Data records —
________________

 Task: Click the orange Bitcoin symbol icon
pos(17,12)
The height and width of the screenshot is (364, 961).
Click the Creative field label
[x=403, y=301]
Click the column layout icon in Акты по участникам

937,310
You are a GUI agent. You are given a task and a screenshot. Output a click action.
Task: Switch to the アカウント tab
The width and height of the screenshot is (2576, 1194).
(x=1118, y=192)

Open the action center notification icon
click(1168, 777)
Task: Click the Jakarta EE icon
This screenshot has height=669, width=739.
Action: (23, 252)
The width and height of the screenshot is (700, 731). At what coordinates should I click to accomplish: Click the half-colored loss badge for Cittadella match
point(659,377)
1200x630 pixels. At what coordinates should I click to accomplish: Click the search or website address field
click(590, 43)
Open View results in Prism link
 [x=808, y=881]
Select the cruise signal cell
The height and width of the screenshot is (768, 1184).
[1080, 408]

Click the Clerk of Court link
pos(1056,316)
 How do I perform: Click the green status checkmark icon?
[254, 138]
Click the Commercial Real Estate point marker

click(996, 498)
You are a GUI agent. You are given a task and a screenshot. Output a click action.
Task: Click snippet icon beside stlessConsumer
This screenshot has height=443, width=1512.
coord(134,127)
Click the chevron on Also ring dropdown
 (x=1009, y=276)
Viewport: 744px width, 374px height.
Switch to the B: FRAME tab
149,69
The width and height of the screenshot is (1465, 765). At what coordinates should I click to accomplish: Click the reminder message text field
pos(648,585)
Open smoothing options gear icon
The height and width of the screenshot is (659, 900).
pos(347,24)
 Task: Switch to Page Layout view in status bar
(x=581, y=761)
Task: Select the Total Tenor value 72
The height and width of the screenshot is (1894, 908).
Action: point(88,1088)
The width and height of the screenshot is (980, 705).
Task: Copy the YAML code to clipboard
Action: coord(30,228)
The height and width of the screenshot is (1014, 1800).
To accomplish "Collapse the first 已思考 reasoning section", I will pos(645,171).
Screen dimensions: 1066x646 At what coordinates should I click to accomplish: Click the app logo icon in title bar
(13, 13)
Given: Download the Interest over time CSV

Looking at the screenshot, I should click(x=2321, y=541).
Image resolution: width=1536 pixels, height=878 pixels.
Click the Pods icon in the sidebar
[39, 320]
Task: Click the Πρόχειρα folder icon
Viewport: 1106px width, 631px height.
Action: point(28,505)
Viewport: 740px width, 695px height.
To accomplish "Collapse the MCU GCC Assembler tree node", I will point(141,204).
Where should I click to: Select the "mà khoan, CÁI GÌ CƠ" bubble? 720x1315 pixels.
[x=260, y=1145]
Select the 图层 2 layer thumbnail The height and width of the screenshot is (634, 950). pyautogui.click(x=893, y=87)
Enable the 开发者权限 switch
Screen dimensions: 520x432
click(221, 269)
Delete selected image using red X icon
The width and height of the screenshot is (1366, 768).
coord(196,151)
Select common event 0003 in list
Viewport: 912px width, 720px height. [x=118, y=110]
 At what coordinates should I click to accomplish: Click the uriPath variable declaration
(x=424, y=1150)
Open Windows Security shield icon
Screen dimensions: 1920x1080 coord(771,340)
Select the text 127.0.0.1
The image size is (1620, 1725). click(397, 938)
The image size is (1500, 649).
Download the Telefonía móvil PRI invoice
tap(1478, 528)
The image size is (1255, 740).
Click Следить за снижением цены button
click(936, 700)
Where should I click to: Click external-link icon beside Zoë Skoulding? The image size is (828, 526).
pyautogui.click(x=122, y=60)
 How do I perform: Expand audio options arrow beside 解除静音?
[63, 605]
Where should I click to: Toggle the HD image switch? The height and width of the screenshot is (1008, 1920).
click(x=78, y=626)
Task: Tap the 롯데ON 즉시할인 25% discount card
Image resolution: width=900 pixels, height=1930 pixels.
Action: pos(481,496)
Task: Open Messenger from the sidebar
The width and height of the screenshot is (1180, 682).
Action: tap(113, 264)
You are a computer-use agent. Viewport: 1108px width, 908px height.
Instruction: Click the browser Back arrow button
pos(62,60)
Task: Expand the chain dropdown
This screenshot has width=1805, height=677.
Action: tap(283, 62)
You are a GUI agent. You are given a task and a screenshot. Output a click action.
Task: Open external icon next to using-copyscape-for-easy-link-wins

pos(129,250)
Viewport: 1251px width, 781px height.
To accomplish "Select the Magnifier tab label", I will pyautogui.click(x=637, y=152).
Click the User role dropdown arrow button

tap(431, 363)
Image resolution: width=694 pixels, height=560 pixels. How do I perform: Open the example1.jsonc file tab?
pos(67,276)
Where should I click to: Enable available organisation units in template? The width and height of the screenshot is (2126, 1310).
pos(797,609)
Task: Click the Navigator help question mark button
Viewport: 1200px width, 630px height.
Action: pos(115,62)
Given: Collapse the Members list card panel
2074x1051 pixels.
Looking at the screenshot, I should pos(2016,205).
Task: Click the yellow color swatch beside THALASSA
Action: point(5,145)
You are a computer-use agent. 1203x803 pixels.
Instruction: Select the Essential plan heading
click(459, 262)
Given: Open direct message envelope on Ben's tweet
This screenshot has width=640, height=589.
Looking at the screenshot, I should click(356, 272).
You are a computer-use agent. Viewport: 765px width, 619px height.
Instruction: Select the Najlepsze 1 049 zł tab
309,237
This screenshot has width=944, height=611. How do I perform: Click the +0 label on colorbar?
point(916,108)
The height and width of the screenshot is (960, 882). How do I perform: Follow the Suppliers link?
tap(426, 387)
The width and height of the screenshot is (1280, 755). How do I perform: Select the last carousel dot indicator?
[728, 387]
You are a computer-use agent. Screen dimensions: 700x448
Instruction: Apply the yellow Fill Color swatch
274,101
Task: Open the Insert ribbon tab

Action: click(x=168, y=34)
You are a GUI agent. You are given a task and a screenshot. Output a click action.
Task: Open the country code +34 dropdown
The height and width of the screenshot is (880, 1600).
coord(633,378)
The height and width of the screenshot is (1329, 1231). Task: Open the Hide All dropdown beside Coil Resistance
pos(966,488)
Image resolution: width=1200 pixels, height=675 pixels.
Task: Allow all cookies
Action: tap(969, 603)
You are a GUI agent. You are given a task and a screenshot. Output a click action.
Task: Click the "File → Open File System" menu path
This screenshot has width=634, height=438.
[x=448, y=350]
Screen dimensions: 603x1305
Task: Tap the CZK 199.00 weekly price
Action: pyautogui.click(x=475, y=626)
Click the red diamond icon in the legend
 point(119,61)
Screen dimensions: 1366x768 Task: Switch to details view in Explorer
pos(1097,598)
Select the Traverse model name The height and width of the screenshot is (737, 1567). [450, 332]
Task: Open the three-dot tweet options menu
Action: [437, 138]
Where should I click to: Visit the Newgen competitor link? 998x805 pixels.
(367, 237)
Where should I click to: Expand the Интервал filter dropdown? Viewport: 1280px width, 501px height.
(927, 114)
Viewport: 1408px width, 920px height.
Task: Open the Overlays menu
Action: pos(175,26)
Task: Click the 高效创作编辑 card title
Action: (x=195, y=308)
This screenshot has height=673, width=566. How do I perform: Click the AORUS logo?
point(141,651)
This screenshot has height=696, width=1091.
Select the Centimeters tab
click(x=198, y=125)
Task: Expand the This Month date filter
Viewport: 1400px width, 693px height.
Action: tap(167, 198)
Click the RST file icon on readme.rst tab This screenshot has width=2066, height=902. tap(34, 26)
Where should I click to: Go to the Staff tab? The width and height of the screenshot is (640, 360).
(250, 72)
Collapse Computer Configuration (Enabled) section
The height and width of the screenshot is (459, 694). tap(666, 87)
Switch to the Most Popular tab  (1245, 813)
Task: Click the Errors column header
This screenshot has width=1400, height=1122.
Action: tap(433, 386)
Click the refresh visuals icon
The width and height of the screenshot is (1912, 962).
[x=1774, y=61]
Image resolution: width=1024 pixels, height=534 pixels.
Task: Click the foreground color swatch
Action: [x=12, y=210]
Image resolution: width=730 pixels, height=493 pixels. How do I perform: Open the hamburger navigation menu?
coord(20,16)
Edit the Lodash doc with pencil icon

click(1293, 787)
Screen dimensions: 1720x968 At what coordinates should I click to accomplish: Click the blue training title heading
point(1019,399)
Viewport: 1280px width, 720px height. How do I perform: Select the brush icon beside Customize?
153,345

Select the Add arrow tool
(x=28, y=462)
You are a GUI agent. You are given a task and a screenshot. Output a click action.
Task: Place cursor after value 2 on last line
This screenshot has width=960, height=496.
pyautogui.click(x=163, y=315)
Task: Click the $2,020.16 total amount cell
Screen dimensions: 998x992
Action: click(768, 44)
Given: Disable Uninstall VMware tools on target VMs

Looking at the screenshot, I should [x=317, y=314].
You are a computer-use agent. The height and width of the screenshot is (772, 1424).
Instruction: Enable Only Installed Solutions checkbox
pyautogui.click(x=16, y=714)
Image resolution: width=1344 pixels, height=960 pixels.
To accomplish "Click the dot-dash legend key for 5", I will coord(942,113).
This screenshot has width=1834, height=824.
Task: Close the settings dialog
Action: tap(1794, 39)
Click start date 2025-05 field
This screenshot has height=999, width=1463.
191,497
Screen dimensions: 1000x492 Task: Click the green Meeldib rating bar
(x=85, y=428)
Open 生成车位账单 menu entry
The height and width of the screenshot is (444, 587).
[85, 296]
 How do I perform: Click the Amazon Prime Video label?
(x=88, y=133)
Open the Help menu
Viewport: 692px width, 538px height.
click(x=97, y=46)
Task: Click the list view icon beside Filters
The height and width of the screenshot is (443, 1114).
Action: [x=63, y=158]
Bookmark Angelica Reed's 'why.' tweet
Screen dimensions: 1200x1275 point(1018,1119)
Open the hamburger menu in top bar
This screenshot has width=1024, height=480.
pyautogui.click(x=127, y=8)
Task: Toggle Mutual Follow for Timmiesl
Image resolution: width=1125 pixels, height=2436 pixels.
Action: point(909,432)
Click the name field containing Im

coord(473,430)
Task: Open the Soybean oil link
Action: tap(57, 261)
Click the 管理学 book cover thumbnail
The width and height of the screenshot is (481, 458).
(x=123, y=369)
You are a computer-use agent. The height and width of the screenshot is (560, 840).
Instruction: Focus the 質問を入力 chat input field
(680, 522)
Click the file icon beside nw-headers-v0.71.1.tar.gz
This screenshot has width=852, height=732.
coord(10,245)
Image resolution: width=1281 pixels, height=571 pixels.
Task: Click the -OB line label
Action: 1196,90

________________

Problem description —
Exactly as they appear, output the line holding "Bookmark Angelica Reed's 'why.' tweet" and all lines after it through the end of the listing above, and only those.

Worked solution —
Bookmark Angelica Reed's 'why.' tweet
Screen dimensions: 1200x1275 point(1018,1119)
Open the hamburger menu in top bar
This screenshot has width=1024, height=480.
pyautogui.click(x=127, y=8)
Task: Toggle Mutual Follow for Timmiesl
Image resolution: width=1125 pixels, height=2436 pixels.
Action: point(909,432)
Click the name field containing Im

coord(473,430)
Task: Open the Soybean oil link
Action: tap(57, 261)
Click the 管理学 book cover thumbnail
The width and height of the screenshot is (481, 458).
(x=123, y=369)
You are a computer-use agent. The height and width of the screenshot is (560, 840).
Instruction: Focus the 質問を入力 chat input field
(680, 522)
Click the file icon beside nw-headers-v0.71.1.tar.gz
This screenshot has width=852, height=732.
coord(10,245)
Image resolution: width=1281 pixels, height=571 pixels.
Task: Click the -OB line label
Action: 1196,90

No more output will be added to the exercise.